The best chance became a new dead end

I’m so over everything. I’ve just come up from a very low point of near relapse, but I just phone call that’s made me realise I’m actually just at a point where everyone thinks “YOU NEED PEOPLE IN YOUR LIFE”
Yea, you’re right, I do… Which is why I went to be assessed by the psych team at the hospital, to see if they could shed some light on what is happening and hopefully give some solutions so I can get into a place where I can atleast leave my house because all my doctor is doing is piling on the medication.
But of course, that came back with nothing… They’re increasing my meds even more and signing me up for groups that I can attend on my days off work so i dont just sleep, because apparently, the solution to me being unable to get myself out of bed to attend the groups im already supposed to be attending is by throwing me in some more.
If no one is going to actually going to take a look at what is actually going on, and how we can help me to get myself out and about, how the fuck am i supposed to get to these groups. why do they insist on keeping me medicated when the medication isnt even fucking working?
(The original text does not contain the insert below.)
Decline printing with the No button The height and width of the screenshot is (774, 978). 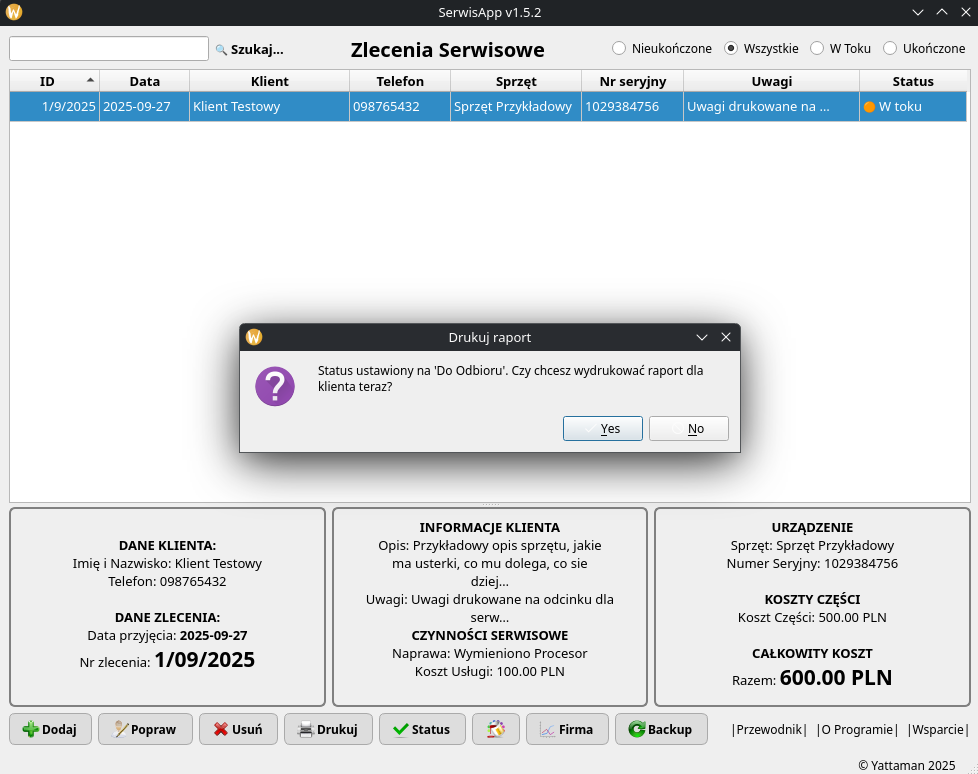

I’m done. I’m over it. I can’t take anymore. I’ve exhausted everything I know how to and I’m getting no where. it’s just constant dead ends.

I wrote a new suicide plan… I haven’t yet decided a date, but, I’m just… I can’t take this anymore. THe people who claim want too and have the power to help me are just going no where and I’m done.
I’m sorry to everyone I’m letting down, but I just can’t keep running around in circles and hitting dead ends. It’s been the same for years and I can’t keep doing it.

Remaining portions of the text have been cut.